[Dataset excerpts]
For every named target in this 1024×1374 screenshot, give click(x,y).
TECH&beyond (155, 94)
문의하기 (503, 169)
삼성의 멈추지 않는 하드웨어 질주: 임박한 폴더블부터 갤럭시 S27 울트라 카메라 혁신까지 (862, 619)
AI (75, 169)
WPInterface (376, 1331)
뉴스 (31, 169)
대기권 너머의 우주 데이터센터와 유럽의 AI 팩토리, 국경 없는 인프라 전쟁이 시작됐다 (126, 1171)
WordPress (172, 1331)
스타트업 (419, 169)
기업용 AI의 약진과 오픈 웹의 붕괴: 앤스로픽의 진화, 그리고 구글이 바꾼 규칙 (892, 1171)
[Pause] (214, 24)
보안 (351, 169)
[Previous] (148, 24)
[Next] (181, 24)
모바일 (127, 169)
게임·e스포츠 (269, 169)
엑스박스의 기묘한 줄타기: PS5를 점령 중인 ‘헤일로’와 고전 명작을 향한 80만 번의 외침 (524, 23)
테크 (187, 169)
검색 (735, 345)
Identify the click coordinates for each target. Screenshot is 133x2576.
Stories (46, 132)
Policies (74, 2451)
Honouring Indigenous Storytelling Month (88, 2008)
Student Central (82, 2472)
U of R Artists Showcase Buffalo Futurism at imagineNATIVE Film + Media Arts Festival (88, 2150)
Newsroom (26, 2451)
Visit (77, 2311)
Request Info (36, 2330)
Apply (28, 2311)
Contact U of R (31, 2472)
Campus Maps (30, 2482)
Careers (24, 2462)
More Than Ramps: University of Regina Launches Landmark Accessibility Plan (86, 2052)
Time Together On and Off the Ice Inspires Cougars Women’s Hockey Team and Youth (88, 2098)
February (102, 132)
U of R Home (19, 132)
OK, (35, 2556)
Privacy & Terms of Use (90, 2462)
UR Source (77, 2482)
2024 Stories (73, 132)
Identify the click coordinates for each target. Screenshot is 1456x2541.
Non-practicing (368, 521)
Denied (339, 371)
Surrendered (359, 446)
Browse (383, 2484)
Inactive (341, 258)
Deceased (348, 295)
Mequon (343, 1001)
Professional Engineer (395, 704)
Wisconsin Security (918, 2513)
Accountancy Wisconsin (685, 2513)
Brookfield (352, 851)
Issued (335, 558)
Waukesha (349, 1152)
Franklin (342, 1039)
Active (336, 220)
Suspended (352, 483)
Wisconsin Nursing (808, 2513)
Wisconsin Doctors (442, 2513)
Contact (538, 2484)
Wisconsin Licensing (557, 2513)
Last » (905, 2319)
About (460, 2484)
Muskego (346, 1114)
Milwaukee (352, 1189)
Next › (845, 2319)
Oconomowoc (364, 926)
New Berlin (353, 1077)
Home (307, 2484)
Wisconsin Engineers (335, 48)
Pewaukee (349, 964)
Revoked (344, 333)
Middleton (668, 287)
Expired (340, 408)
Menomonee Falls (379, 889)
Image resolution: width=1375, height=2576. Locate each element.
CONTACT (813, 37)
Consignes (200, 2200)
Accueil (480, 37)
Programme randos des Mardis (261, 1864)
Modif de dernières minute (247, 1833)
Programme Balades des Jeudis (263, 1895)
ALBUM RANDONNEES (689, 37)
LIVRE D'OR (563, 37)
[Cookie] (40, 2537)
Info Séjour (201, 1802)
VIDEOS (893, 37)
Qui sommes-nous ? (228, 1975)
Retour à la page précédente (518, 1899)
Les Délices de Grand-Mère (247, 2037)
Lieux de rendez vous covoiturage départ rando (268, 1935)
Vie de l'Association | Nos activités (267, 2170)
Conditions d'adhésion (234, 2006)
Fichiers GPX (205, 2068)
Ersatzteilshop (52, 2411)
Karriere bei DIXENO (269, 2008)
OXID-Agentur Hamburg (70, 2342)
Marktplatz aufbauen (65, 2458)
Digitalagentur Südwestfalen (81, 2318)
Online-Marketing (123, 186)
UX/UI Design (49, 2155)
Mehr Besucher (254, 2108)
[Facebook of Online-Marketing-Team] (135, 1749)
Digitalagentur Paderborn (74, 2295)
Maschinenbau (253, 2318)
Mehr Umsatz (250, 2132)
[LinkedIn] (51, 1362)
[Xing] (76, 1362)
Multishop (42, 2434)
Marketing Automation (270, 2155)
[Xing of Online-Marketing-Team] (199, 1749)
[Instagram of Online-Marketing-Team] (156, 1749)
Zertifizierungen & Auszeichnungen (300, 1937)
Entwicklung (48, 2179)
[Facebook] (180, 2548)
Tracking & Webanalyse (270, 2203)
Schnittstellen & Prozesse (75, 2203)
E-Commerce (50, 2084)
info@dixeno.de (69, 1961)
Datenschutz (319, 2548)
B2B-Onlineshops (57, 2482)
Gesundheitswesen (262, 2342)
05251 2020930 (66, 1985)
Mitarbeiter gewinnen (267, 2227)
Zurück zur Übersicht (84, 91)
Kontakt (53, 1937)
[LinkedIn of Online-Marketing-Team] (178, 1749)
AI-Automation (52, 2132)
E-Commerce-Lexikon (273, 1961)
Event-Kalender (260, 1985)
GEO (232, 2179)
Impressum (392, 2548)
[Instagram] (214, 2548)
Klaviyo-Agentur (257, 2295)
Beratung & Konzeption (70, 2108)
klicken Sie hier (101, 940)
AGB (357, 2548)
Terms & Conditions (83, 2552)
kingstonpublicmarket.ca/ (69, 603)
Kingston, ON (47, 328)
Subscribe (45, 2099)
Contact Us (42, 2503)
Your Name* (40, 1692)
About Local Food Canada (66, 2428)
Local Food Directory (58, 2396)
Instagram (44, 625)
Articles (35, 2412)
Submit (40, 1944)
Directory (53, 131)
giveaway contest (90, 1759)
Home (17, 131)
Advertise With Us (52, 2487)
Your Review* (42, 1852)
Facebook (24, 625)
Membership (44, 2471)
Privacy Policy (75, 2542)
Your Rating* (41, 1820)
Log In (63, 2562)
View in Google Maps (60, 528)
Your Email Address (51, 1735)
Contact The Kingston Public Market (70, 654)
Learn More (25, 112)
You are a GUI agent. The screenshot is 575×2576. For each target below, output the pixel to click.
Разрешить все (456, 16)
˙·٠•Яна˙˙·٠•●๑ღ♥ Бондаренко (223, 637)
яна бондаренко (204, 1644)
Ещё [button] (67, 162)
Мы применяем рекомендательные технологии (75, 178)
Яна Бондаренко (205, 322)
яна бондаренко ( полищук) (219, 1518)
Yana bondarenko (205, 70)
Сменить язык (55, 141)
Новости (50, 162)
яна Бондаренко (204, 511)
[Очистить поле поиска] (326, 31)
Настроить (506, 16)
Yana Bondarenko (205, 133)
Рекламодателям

**Brief:**
Nothing may be left out: return each entry exactly as it reads.

**Worked solution:**
For every named target in this 1024×1374 screenshot, give click(x,y).
TECH&beyond (155, 94)
문의하기 (503, 169)
삼성의 멈추지 않는 하드웨어 질주: 임박한 폴더블부터 갤럭시 S27 울트라 카메라 혁신까지 (862, 619)
AI (75, 169)
WPInterface (376, 1331)
뉴스 (31, 169)
대기권 너머의 우주 데이터센터와 유럽의 AI 팩토리, 국경 없는 인프라 전쟁이 시작됐다 (126, 1171)
WordPress (172, 1331)
스타트업 (419, 169)
기업용 AI의 약진과 오픈 웹의 붕괴: 앤스로픽의 진화, 그리고 구글이 바꾼 규칙 (892, 1171)
[Pause] (214, 24)
보안 (351, 169)
[Previous] (148, 24)
[Next] (181, 24)
모바일 (127, 169)
게임·e스포츠 (269, 169)
엑스박스의 기묘한 줄타기: PS5를 점령 중인 ‘헤일로’와 고전 명작을 향한 80만 번의 외침 (524, 23)
테크 (187, 169)
검색 (735, 345)
Identify the click coordinates for each target. Screenshot is 133x2576.
Stories (46, 132)
Policies (74, 2451)
Honouring Indigenous Storytelling Month (88, 2008)
Student Central (82, 2472)
U of R Artists Showcase Buffalo Futurism at imagineNATIVE Film + Media Arts Festival (88, 2150)
Newsroom (26, 2451)
Visit (77, 2311)
Request Info (36, 2330)
Apply (28, 2311)
Contact U of R (31, 2472)
Campus Maps (30, 2482)
Careers (24, 2462)
More Than Ramps: University of Regina Launches Landmark Accessibility Plan (86, 2052)
Time Together On and Off the Ice Inspires Cougars Women’s Hockey Team and Youth (88, 2098)
February (102, 132)
U of R Home (19, 132)
OK, (35, 2556)
Privacy & Terms of Use (90, 2462)
UR Source (77, 2482)
2024 Stories (73, 132)
Identify the click coordinates for each target. Screenshot is 1456x2541.
Non-practicing (368, 521)
Denied (339, 371)
Surrendered (359, 446)
Browse (383, 2484)
Inactive (341, 258)
Deceased (348, 295)
Mequon (343, 1001)
Professional Engineer (395, 704)
Wisconsin Security (918, 2513)
Accountancy Wisconsin (685, 2513)
Brookfield (352, 851)
Issued (335, 558)
Waukesha (349, 1152)
Franklin (342, 1039)
Active (336, 220)
Suspended (352, 483)
Wisconsin Nursing (808, 2513)
Wisconsin Doctors (442, 2513)
Contact (538, 2484)
Wisconsin Licensing (557, 2513)
Last » (905, 2319)
About (460, 2484)
Muskego (346, 1114)
Milwaukee (352, 1189)
Next › (845, 2319)
Oconomowoc (364, 926)
New Berlin (353, 1077)
Home (307, 2484)
Wisconsin Engineers (335, 48)
Pewaukee (349, 964)
Revoked (344, 333)
Middleton (668, 287)
Expired (340, 408)
Menomonee Falls (379, 889)
Image resolution: width=1375, height=2576. Locate each element.
CONTACT (813, 37)
Consignes (200, 2200)
Accueil (480, 37)
Programme randos des Mardis (261, 1864)
Modif de dernières minute (247, 1833)
Programme Balades des Jeudis (263, 1895)
ALBUM RANDONNEES (689, 37)
LIVRE D'OR (563, 37)
[Cookie] (40, 2537)
Info Séjour (201, 1802)
VIDEOS (893, 37)
Qui sommes-nous ? (228, 1975)
Retour à la page précédente (518, 1899)
Les Délices de Grand-Mère (247, 2037)
Lieux de rendez vous covoiturage départ rando (268, 1935)
Vie de l'Association | Nos activités (267, 2170)
Conditions d'adhésion (234, 2006)
Fichiers GPX (205, 2068)
Ersatzteilshop (52, 2411)
Karriere bei DIXENO (269, 2008)
OXID-Agentur Hamburg (70, 2342)
Marktplatz aufbauen (65, 2458)
Digitalagentur Südwestfalen (81, 2318)
Online-Marketing (123, 186)
UX/UI Design (49, 2155)
Mehr Besucher (254, 2108)
[Facebook of Online-Marketing-Team] (135, 1749)
Digitalagentur Paderborn (74, 2295)
Maschinenbau (253, 2318)
Mehr Umsatz (250, 2132)
[LinkedIn] (51, 1362)
[Xing] (76, 1362)
Multishop (42, 2434)
Marketing Automation (270, 2155)
[Xing of Online-Marketing-Team] (199, 1749)
[Instagram of Online-Marketing-Team] (156, 1749)
Zertifizierungen & Auszeichnungen (300, 1937)
Entwicklung (48, 2179)
[Facebook] (180, 2548)
Tracking & Webanalyse (270, 2203)
Schnittstellen & Prozesse (75, 2203)
E-Commerce (50, 2084)
info@dixeno.de (69, 1961)
Datenschutz (319, 2548)
B2B-Onlineshops (57, 2482)
Gesundheitswesen (262, 2342)
05251 2020930 (66, 1985)
Mitarbeiter gewinnen (267, 2227)
Zurück zur Übersicht (84, 91)
Kontakt (53, 1937)
[LinkedIn of Online-Marketing-Team] (178, 1749)
AI-Automation (52, 2132)
E-Commerce-Lexikon (273, 1961)
Event-Kalender (260, 1985)
GEO (232, 2179)
Impressum (392, 2548)
[Instagram] (214, 2548)
Klaviyo-Agentur (257, 2295)
Beratung & Konzeption (70, 2108)
klicken Sie hier (101, 940)
AGB (357, 2548)
Terms & Conditions (83, 2552)
kingstonpublicmarket.ca/ (69, 603)
Kingston, ON (47, 328)
Subscribe (45, 2099)
Contact Us (42, 2503)
Your Name* (40, 1692)
About Local Food Canada (66, 2428)
Local Food Directory (58, 2396)
Instagram (44, 625)
Articles (35, 2412)
Submit (40, 1944)
Directory (53, 131)
giveaway contest (90, 1759)
Home (17, 131)
Advertise With Us (52, 2487)
Your Review* (42, 1852)
Facebook (24, 625)
Membership (44, 2471)
Privacy Policy (75, 2542)
Your Rating* (41, 1820)
Log In (63, 2562)
View in Google Maps (60, 528)
Your Email Address (51, 1735)
Contact The Kingston Public Market (70, 654)
Learn More (25, 112)
You are a GUI agent. The screenshot is 575×2576. For each target below, output the pixel to click.
Разрешить все (456, 16)
˙·٠•Яна˙˙·٠•●๑ღ♥ Бондаренко (223, 637)
яна бондаренко (204, 1644)
Ещё [button] (67, 162)
Мы применяем рекомендательные технологии (75, 178)
Яна Бондаренко (205, 322)
яна бондаренко ( полищук) (219, 1518)
Yana bondarenko (205, 70)
Сменить язык (55, 141)
Новости (50, 162)
яна Бондаренко (204, 511)
[Очистить поле поиска] (326, 31)
Настроить (506, 16)
Yana Bondarenko (205, 133)
Рекламодателям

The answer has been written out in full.